Single by Paul Weller

from the album Stanley Road
- B-side: "My Whole World Is Falling Down"
- Released: 10 July 1995
- Length: 3:40
- Label: Go! Discs
- Songwriter: Paul Weller
- Producers: Brendan Lynch; Paul Weller;

Paul Weller singles chronology
| "The Changingman" (1995) | "You Do Something to Me" (1995) | "Broken Stones" (1995) |

Music video
- "You Do Something to Me" on YouTube

= You Do Something to Me (Paul Weller song) =

"You Do Something to Me" is a song by British singer-songwriter Paul Weller, released in July 1995 by Go! Discs as the third single from his third solo album, Stanley Road (1995). The song, written by Weller and produced by him with Brendan Lynch, reached number nine on the UK Singles Chart and was a top-30 hit in the Netherlands. According to Weller, the song is about unattainable love, despite being a popular number at wedding receptions. Its music video was directed by writer and director Sonja Phillips.

==Critical reception==
David Stubbs from Melody Maker described the song as "balmy". Another Melody Maker editor, Paul Mathur, stated that it "could easily be played on Radio 2. Maybe it already is. And it's got a chorus about dancing through the fire to catch a flame that wouldn't necessarily find it too hard to fit in at a Bryan Adams Metaphors Convention. And there's a guitar solo that bunked off from Eric Clapton's residency at the Albert Hall." Music & Media wrote, "All new hip bands name Weller as their main man and have the same '60s flowerpot hairdo.

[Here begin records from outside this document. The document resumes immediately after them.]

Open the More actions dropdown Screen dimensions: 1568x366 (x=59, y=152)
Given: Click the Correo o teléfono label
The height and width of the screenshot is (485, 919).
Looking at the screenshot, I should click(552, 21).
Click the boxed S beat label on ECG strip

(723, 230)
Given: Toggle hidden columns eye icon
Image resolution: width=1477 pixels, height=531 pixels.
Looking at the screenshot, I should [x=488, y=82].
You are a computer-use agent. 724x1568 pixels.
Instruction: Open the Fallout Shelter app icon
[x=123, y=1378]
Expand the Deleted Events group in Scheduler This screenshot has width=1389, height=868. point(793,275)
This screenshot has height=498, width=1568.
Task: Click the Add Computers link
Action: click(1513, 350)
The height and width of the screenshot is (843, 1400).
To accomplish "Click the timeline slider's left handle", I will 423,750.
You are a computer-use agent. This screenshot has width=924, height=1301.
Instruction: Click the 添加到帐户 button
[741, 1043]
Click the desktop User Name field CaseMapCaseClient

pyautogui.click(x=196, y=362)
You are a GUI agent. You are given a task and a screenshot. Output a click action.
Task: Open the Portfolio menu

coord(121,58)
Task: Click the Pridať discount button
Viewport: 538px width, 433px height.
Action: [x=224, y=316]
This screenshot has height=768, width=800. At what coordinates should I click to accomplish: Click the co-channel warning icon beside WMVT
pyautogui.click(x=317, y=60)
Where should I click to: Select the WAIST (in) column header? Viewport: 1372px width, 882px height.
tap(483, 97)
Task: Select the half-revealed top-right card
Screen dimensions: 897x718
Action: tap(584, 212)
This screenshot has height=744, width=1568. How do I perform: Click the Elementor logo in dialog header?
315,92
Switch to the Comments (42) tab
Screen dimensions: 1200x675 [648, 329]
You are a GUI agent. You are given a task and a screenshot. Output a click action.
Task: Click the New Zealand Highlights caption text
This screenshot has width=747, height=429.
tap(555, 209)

Isn't it time you took some time from your oasis of new releases for this melancholic ballad?" Johnny Dee from NME commented, "You might as well start buying Chris De Burgh if 'You Do Something to Me' does something to you, since it sounds like 'You Look Wonderful Tonight' anyway. It is the very essence of dullness, all guitar noodles, cod cool, meaningful vocals and a rock of ages arrangement." Leesa Daniels from Smash Hits was negative and gave it one out of five in her review of the single.

==Charts==

| Chart (1995) | Peak position |
|---|---|
| Australia (ARIA) | 142 |
| Netherlands (Single Top 100) | 21 |
| UK Singles (OCC) | 9 |

==Certifications==

| Region | Certification | Certified units/sales |
| United Kingdom (BPI) | Platinum | 600,000^{‡} |
^{‡} Sales+streaming figures based on certification alone.